If this were just a matter of widespread availability of guns, these things would be happening in the American South all the time. Nearly everybody has guns here. Some people have lots of them. If it were just a matter of racial hatred among right-wing gun owners — come on, do I really have spell this out for you? It’s the same logic that we use to try to understand Islamist terrorism. If every single person who believed in Islamic doctrine, even extreme versions of it, was a terrorist, the world would be quickly engulfed in savagery.

I have always hated those who try to minimize the role of weaponized religion in driving Islamic terrorism. They don’t take religion seriously enough. But it is equally wrong to only blame religion (or political ideology), because it keeps us from seeing what factors particular to an individual made him crack. There are reasons that a particular kind of young man is drawn to radical ideologies, be they Islamism, fascism, antifa, and so forth. Hannah Arendt, in her 1951 classic The Origins Of Totalitarianism, writes that these ideologies appeal to people — especially men — who have been radically isolated, and who have lost a sense of being anchored in a solid social order that gives meaning and purpose to their lives.

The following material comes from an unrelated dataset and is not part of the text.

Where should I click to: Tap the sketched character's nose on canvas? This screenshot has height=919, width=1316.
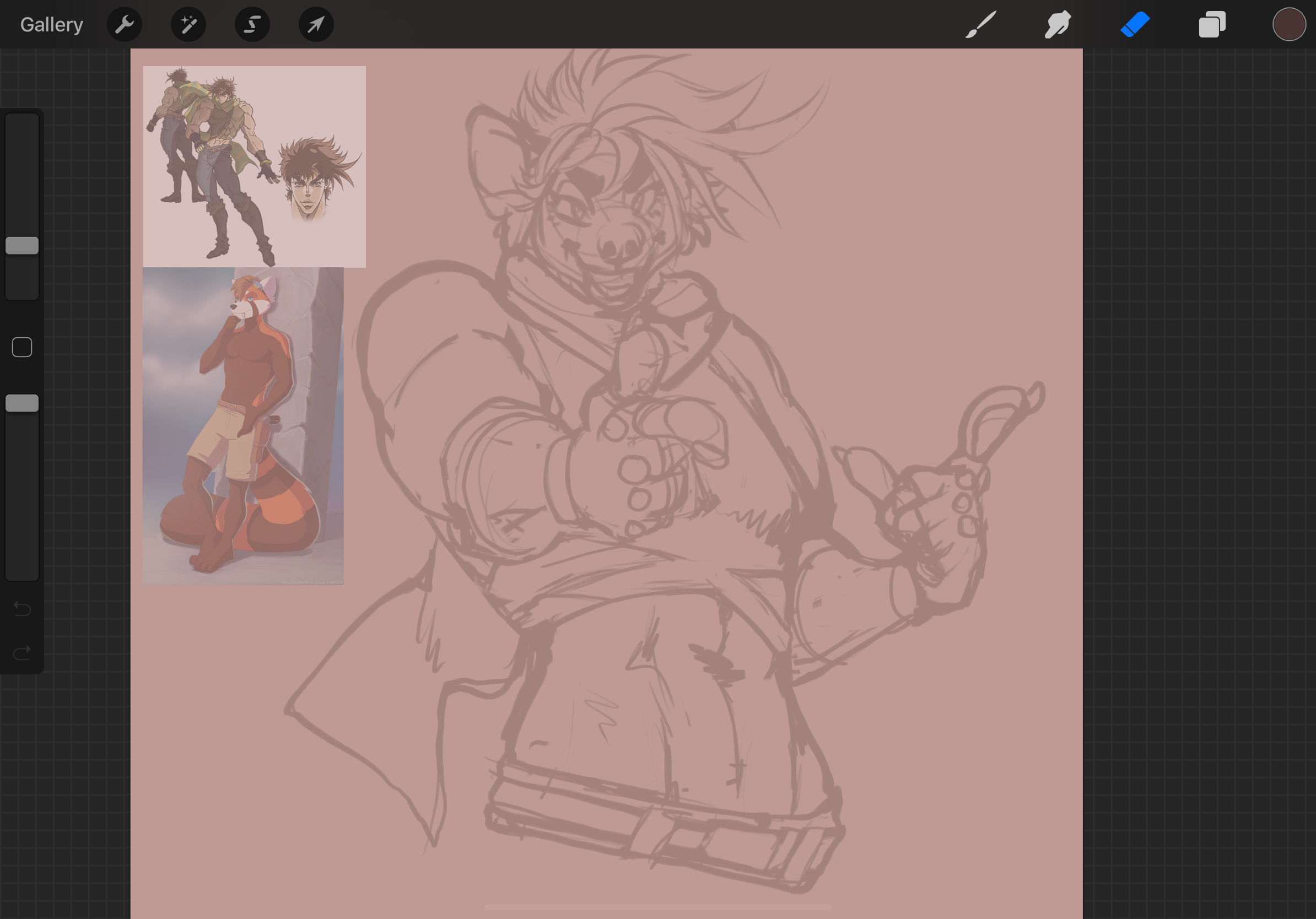619,244
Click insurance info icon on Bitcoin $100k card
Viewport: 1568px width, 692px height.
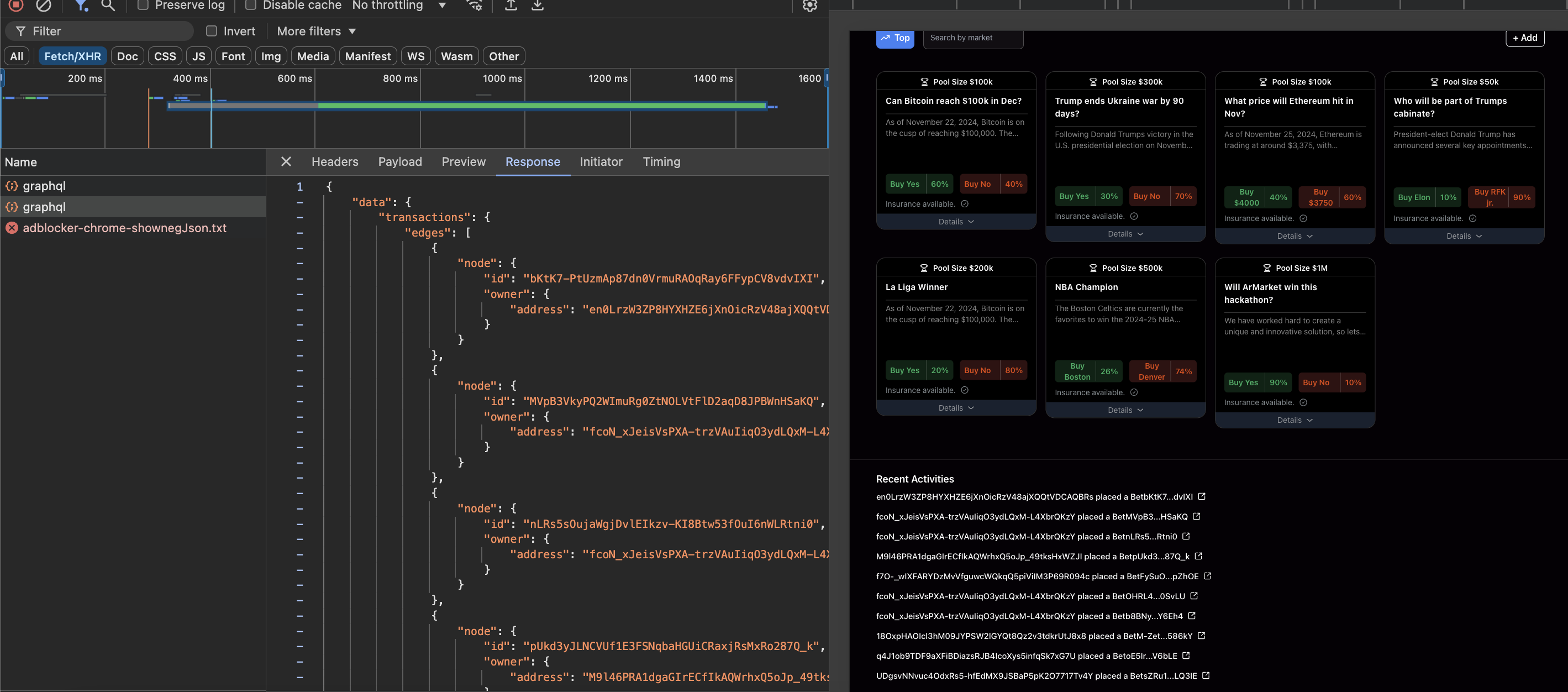click(964, 204)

My view is that we seek to impose certain narratives on these irruptions of murder and madness as a way of ordering chaos that threatens us. Don’t get me wrong: we should try to understand what makes these things happen, so we can protect society from them. We should work hard to resist racialist narratives, from all sides. And so forth. We can’t just throw up our hands and say, “Gosh, we’ll never know.” The fact that we can’t ultimately comprehend the mystery of iniquity doesn’t free us from the responsibility to do the best we can to deny it opportunities to manifest. But let’s not lie to ourselves.

A former Soviet citizen I interviewed for my book project told me that there was a lot of violence in the USSR — and not just violence that the state visited on everybody else. I expressed surprise at this, given that it was a police state, and state had a monopoly on violence. He laughed, and said that there was all kinds of violence where the police couldn’t reach, or didn’t care to. This was just what it meant to live in the Soviet Union. Not even a totalitarian police state could eliminate the desire to kill, and the opportunity. It’s who we are, at some level.

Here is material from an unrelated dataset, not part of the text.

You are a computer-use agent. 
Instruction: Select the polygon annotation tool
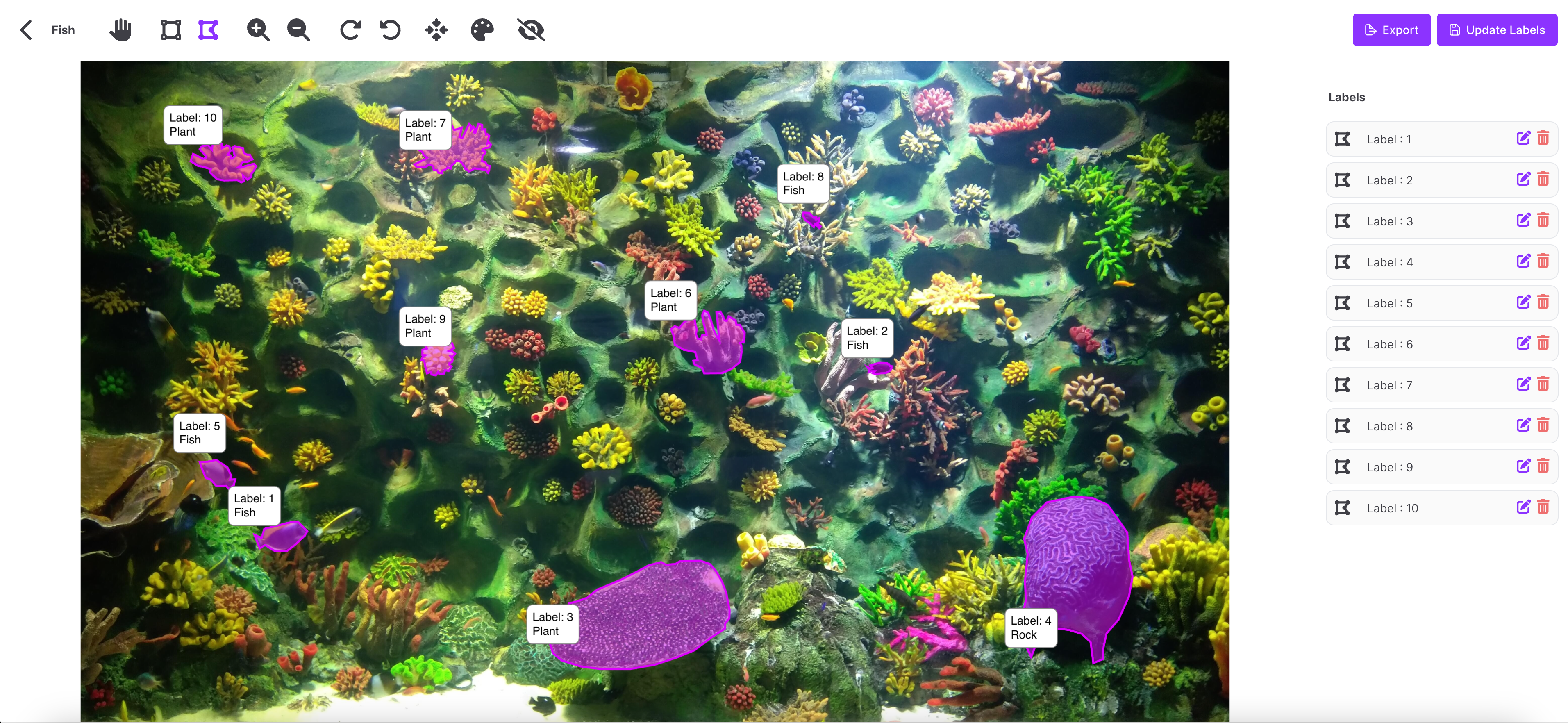(x=208, y=30)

The point I’m making here is that we are quick to settle on narratives that suit our own convictions, because that’s how we make the boogey man go away. At the extreme end, this is why people fall for conspiracy theory: because it’s less frightening to believe that a shadowy cabal of evil actors orchestrated the murder of President Kennedy than it is to believe a lone gunman killed the most powerful man in the world as he passed through a traffic intersection in Dallas.

A thought experiment: mass shootings were less common in the past, but the homicide rate was higher. Is there something about our society today that simultaneously reduces the general homicide rate, while making mass-shootings more likely?

By the way, I had a conversation over the weekend with a physician in Kansas City, a man born overseas (not in Europe). He said that as bad as things can be here in terms of violence, Americans are living in a paradise of peace compared to much of the world. I took him to be saying that this is not a reason to be complacent about it here, but rather to keep in perspective that man is a violent creature, and man’s inhumanity to man is a permanent feature of human culture.